This came in response to criticism from media outlets and citizens censuring Tehran Municipality over the introduction of new charges that have made car ownership costlier.

TM's Transportation and Traffic Organization chief said cheap loans will be given to Tehran-based transport companies planning to buy new buses and minibuses, Mehr News Agency reported.

Mohsen Pourseyyed-Aqaei added that loans with an interest rate of 4% will be extended to transport companies to help them renovate their bus and minibus fleets, according to Financial Tribune.

The loans are to be financed by revenues generated from traffic schemes.

Pourseyyed-Aqaei noted that a similar measure was taken in June, when in collaboration with the Interior Ministry, 13 buses and 117 minibuses were added to the city's public transport fleet through cheap loans.

The TTO chief said detailed reports on TM’s revenues from traffic schemes currently implemented in Tehran and its expenditure will soon be posted on the municipality’s website.

 

Bus Fleet in Tehran

Pointing to the economic headwinds facing Iran, Pourseyyed-Aqaei said phasing out dilapidated buses and replacing them with new imported ones is a luxury the country can ill afford.

Therefore, Tehran Municipality has been taking alternative measures to restore the dilapidated buses, like repairing and upgrading or using locally-made vehicles.

Official data from Tehran Bus Company show that 6,000 buses are currently operating in Tehran, half of which has outlived usefulness and is fit for the scrap yard.

This is while the city needs at least 10,000 buses to deliver decent transportation services.

TBC's CEO Peiman Sanandaji said the company will induct 100 new buses within a month to renew the city’s aging public transportation fleet.

Furthermore, 500 new buses will join the transport fleet by the end of the current fiscal year (March 19, 2020), he added.

 

Other Expenditures

In addition to the low-interest loans, earlier in mid-July, Pourseyyed-Aqaei had announced that since the beginning of the current fiscal year (March 21), 185 billion rials ($1.59 million) from the revenues of traffic schemes have been allocated to the city's subway projects.

"TM is paying its share to boost subway construction in the metropolis and the new investments in these projects will lead to more sustainable development," he said at the time.

Tehran’s subway network stretches over 220 kilometers and comprises seven lines (1 to 7) with nearly 120 stations. Line 6 and 7 are still under construction.

Three new lines (8 to 10) are also being mapped for areas lacking access to subway lines.

 

Traffic Schemes in Tehran

Currently, three traffic schemes are underway in the capital, including Air Pollution Reduction, Air Pollution Control and the so-called Traffic Scheme. Each enforces different rules and restrictions on vehicles plying the capital’s streets to ease air pollution and traffic congestions, and fines drivers guilty of violating these rules.

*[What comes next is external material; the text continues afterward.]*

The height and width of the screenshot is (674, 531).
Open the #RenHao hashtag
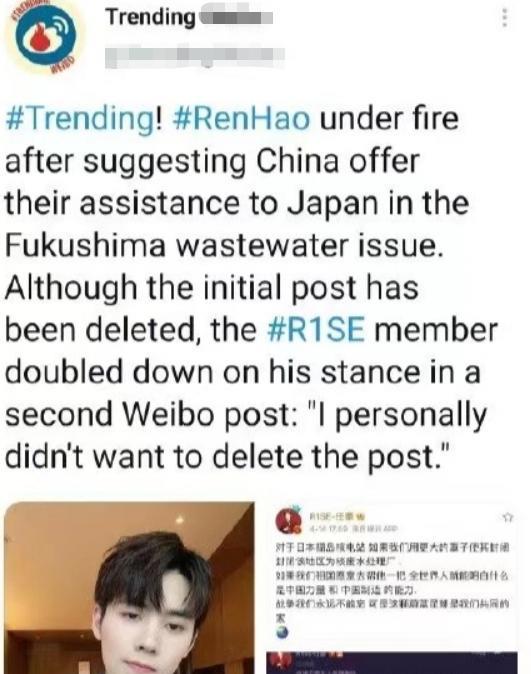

TM launched the scheme called Air Pollution Reduction in the capital in November 2018.

APR bars dilapidated two- and four-wheelers from plying the city’s roads. All the vehicles in the metropolis are required to undergo automotive inspections and receive a technical certificate showing the vehicle meets automotive and emission standards. Those who are found in breach are fined.

Air Pollution Control is the other scheme running in the capital since the beginning of summer. As per APC, each vehicle can enter a "restricted zone" in central Tehran for free for a maximum of 20 days each season, or 80 days a year.

Spread over 88.5 square kilometers in central Tehran, the zone is bounded by Imam Ali Expressway in the east, Navvab Expressway and Chamran Highway to the west, Besat Expressway in the south and Hemmat Expressway in the north.

Vehicles are barred from entering the area between 6:30 a.m. and 7 p.m. on all days, except Fridays and national holidays. On Thursdays, the time limit is between 6:30 a.m. and 1 p.m.

If motorists wish to enter the zone more than the number of times allowed in the plan, they need to pay a toll fee.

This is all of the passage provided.